Utopian Entrepreneur. - book review

Afterimage, Jan-Feb, 2002 by Marcell Hackbardt

Brenda Laurel

Cambridge, MA: MIT Press, 2001

Don't let the word "entrepreneur" in the title scare you off--this book is for utopian dreamers of all kinds. Sure, we all want to change the world. But Brenda Laurel's tale of trying to research her impossible dream and fund it in a Silicon Valley devoted to feeding a boyish basic instinct proves we can try harder and even suggests ways to re-conceptualize our culture's lame business plan for social progress.

Laurel founded the girls' software company Purple Moon, and movingly retells the story of its success and eventual financial failure. In order to invent a game for girls, Laurel first set out to decipher the eternal mystery "what do girls want?" for their PCs, besides Barbie Cams and the capabilities to participate in digital make-overs at age eight and up. Laurel and others who developed and marketed Purple Moon's digital heroine Rockett obviously have a great deal of respect for girls and girl culture, Rockett emerged as an individual who struggled with issues of loyalty, courage, materialism, racism, gossip and much more, and who touched the lives of millions of girls.

Laurel herself was an early convert to all things digital after winning a computer (of sorts) at age 12. Her interest in the field grew into a career that has included games, multimedia, virtual reality, dot-coms and teaching in media design. She describes her vocation as culture work, and much like artists and teachers who are socially and politically informed, hopes to influence "the future of the medium"--which in this case is arguably, the future. Laurel's insider narrative integrates philosophy and personal memoir. It revamps a list of the fundamentals of business systems, and questions and analyzes diverse subjects such as advertising, ritual and VR.

Her business advice runs counter to prevalent strategies of designing products for the presumed interests of the widest consumer base--products that appeal to the lowest common denominator. Do the software glitterati have a re-configurable cell in their collective Grinch-like atrophied heart? Or is Laurel one-of-a-kind? Not only has the industry insisted on the non-existence of geek girls, avenues of expression for boys are homogenized into the thrills of coloring with Barney or the thrills of running the matrix and sidestepping doom with the speed of one's reflexes. Entertaining as both may be, Laurel calls upon mindful cyborgs everywhere to intervene at the level of popular culture and make the computer a "character worthy of myth."

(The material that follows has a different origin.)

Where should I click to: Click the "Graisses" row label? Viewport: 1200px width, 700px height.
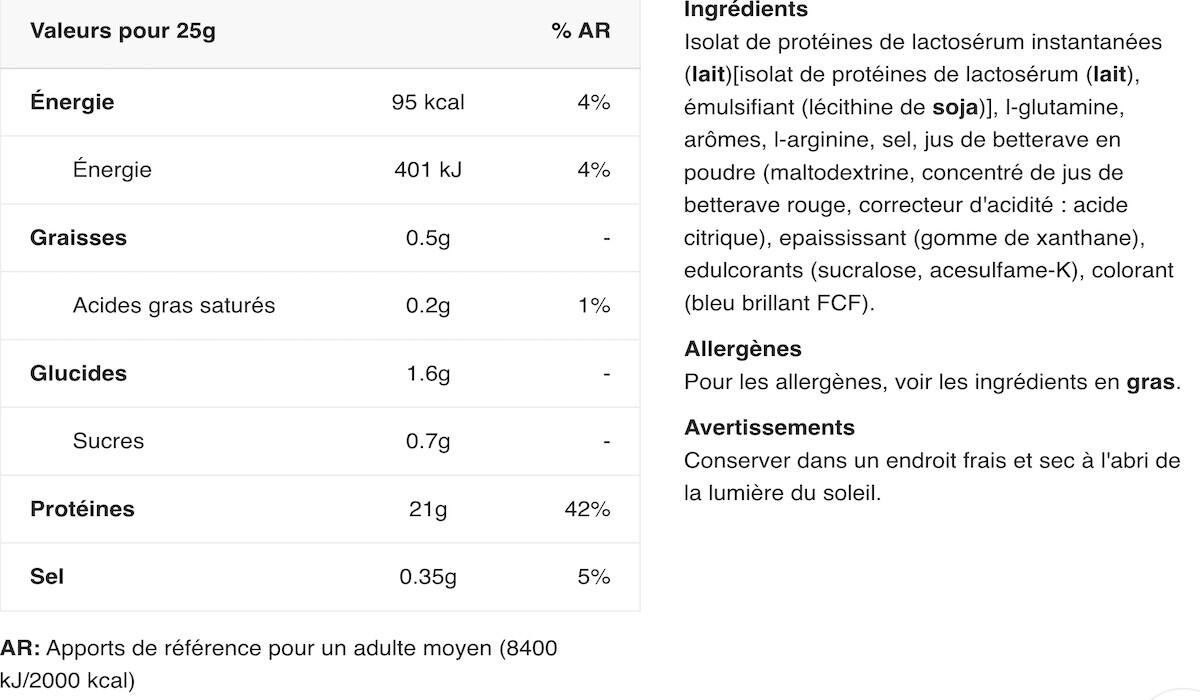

Denise Gonzales Crisp's artful design makes Utopian entrepreneur an attractive portable biblette for e-businesspeople, e-artists and media workers. Inside is a range of font styles and weights to help these visual people stay focused, and glossy black and white computer screen close-ups. The paperback cover Is imprinted with a just-palpable plastic ribbed texture. First in a series of "theoretical fetish objects," this small book achieves consciousness and pleasure through design and word with an added appeal to touch.